___ Records for this task ___

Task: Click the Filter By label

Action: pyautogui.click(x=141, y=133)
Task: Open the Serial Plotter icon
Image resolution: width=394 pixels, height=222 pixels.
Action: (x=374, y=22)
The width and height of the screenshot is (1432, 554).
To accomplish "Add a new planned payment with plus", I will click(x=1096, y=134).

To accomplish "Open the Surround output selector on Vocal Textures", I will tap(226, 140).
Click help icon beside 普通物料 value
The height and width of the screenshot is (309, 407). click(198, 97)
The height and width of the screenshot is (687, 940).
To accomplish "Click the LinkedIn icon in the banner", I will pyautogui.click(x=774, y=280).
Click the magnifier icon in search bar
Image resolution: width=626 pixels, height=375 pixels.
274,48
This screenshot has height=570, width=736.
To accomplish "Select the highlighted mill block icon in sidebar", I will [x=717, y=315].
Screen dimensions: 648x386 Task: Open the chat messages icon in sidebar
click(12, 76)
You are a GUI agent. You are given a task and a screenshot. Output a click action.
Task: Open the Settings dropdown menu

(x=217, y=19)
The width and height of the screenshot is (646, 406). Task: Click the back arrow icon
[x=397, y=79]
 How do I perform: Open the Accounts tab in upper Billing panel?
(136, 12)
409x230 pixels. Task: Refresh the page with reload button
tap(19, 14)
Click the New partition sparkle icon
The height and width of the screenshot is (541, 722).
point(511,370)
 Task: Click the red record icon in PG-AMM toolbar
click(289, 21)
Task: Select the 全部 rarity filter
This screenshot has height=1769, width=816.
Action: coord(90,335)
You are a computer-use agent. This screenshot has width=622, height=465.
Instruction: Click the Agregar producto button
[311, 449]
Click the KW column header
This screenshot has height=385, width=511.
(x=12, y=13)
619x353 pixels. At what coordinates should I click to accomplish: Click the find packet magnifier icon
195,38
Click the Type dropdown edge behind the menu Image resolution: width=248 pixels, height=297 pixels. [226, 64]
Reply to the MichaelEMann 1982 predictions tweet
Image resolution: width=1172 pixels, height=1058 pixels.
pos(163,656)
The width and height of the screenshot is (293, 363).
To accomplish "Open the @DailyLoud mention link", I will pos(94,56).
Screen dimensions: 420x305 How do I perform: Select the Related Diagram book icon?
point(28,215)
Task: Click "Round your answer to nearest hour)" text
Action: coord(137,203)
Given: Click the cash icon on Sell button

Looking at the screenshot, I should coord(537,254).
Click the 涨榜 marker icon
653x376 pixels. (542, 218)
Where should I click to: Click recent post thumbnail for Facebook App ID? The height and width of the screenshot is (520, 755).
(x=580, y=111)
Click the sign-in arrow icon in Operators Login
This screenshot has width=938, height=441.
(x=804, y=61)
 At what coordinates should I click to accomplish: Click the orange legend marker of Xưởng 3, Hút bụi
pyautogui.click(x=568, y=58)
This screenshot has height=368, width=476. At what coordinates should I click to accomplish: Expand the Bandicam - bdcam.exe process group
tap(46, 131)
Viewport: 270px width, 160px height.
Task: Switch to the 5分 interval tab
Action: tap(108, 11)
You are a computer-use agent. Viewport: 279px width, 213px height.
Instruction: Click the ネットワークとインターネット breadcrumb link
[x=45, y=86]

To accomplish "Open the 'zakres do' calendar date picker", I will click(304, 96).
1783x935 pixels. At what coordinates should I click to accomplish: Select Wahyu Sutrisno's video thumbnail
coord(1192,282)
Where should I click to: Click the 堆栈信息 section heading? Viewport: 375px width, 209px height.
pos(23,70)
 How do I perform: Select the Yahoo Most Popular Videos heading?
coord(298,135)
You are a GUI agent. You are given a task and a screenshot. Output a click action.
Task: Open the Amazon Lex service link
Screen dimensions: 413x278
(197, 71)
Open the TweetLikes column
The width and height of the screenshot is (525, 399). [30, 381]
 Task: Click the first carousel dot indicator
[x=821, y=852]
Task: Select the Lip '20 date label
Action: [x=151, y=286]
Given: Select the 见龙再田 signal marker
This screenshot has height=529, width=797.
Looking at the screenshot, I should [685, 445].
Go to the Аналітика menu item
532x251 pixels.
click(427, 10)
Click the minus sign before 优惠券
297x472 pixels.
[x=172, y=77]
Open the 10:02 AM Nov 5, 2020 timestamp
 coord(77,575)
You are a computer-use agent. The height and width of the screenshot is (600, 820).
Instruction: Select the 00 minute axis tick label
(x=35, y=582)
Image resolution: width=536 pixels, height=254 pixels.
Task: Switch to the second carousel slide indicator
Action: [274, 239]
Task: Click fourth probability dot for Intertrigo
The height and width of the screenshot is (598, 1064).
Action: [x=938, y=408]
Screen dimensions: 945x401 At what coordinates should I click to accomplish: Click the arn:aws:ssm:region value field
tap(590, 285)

___

• _What to do_
Among the records, find every line with the word "computer" and copy it.

• _Result_
You are a computer-use agent. This screenshot has width=622, height=465.
You are a computer-use agent. Viewport: 279px width, 213px height.
You are a computer-use agent. The height and width of the screenshot is (600, 820).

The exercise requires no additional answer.